Exercise
Where the records below show the word "icon" in a line, please copy that line.

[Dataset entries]

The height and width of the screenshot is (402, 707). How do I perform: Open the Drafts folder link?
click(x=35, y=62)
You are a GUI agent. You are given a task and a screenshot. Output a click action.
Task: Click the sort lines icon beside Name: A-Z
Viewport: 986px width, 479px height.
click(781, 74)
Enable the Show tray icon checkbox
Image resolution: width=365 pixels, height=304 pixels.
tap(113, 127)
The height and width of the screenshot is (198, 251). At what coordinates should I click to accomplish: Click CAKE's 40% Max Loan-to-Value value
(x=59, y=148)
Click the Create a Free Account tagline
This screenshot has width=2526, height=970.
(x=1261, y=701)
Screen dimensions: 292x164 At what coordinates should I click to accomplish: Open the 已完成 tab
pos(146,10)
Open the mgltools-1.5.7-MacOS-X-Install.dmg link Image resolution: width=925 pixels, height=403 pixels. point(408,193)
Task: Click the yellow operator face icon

Answer space
Task: Click the sort lines icon beside Name: A-Z
Enable the Show tray icon checkbox
Task: Click the yellow operator face icon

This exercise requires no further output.